This asphalt calculator works out how many tons of hot-mix asphalt you need to pave a driveway, parking pad, or path. Enter the length and width in feet and the compacted thickness in inches, and it converts the volume into tons — the unit asphalt plants sell by — plus cubic yards and an optional material cost.
It uses the industry-standard density of 145 lb per cubic foot for compacted hot-mix asphalt, which you can adjust for your specific mix. Use it as a blacktop calculator for new paving or as an asphalt tonnage calculator when estimating an overlay on an existing surface.
How Much Asphalt Do I Need? The Tonnage Formula
Asphalt is quoted by the ton, so the calculation converts area and thickness into weight:
- Step 1 — volume: cubic feet = length (ft) × width (ft) × (thickness in ÷ 12).
- Step 2 — weight: pounds = cubic feet × density. Compacted hot-mix asphalt weighs about 145 lb/ft³ (some mixes run 140–148 lb/ft³).
- Step 3 — tons: divide pounds by 2,000.
A quick rule of thumb: multiply the area in square feet by the thickness in inches, then divide by 165 to get tons (sq ft × in ÷ 165 ≈ tons at 145 lb/ft³). Always use the compacted thickness — loose asphalt is laid roughly 25% thicker and rolled down.
Asphalt Thickness and Price Guidance
Thickness depends on what the pavement carries, and it changes tonnage in direct proportion:
- Walkways and paths: 2 inches over a compacted gravel base.
- Residential driveways: 2–3 inches of asphalt over 4–6 inches of crushed-stone base.
- Driveways with trucks or RVs: 3–4 inches.
- Commercial parking lots: 4 inches or more, often in two lifts.
Material prices typically run $100–$160 per ton from the plant, while professionally installed asphalt costs about $7–$13 per square foot including base work. One ton of hot-mix covers roughly 80 sq ft at 2 inches or 53 sq ft at 3 inches, so a modest driveway usually needs 7–15 tons.
Worked Example: 50 × 10 ft Driveway at 3 Inches
Take the default driveway above: 50 ft long, 10 ft wide, paved 3 inches thick.
Step 1 — volume: 50 × 10 × (3 ÷ 12) = 125 cubic feet (4.63 cubic yards). Step 2 — weight: 125 × 145 = 18,125 lb. Step 3 — tons: 18,125 ÷ 2,000 = 9.06 tons.
At $120 per ton the material comes to about $1,088, and with 5–10% overage you would order 9.5–10 tons.
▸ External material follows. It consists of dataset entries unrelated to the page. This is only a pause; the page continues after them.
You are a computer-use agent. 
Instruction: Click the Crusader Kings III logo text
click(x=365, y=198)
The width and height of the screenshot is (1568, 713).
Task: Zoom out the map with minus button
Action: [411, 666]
If the same driveway only needed a 2-inch overlay, the tonnage drops to 6.04 tons; going to a heavy-duty 4 inches raises it to 12.08 tons — which is exactly what the thickness comparison chart shows.
Frequently Asked Questions
How many tons of asphalt do I need?
Multiply length × width × thickness (in feet) to get cubic feet, multiply by 145 lb/ft³, and divide by 2,000. A 50 × 10 ft driveway at 3 inches thick needs about 9 tons of hot-mix asphalt. Add 5–10% for waste.
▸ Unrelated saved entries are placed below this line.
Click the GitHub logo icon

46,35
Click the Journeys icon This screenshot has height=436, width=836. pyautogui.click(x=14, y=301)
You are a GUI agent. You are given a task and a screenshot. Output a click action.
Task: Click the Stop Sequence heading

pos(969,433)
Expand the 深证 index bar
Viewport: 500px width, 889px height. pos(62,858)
How much area does a ton of asphalt cover?
One ton of compacted hot-mix asphalt covers about 80 square feet at 2 inches thick, 53 square feet at 3 inches, and 40 square feet at 4 inches. Divide 160 by the thickness in inches to estimate coverage per ton.
How thick should asphalt be for a driveway?
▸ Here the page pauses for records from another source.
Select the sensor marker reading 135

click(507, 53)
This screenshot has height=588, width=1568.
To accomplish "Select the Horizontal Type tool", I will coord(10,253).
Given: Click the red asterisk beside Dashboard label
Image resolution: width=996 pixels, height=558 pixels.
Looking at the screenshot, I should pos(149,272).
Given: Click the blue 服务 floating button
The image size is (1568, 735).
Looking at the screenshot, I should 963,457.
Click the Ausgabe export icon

A residential asphalt driveway should be 2–3 inches of compacted hot-mix over a 4–6 inch crushed-stone base. Go to 3–4 inches if trucks, trailers, or RVs will park on it. Overlays on sound existing asphalt are typically 1.5–2 inches.
How much does asphalt cost per ton?
Hot-mix asphalt costs roughly $100–$160 per ton for material picked up or delivered from the plant, varying with oil prices and region. Professionally installed asphalt, including grading and base, runs about $7–$13 per square foot.
How many square feet are in a ton of asphalt at 2 inches thick?
About 80 square feet. At 2 inches compacted, each square foot uses 145 × (2 ÷ 12) = 24.2 lb of asphalt, and 2,000 ÷ 24.2 ≈ 83 sq ft — call it 80 after normal waste. At 1.5 inches, a ton stretches to roughly 107 square feet.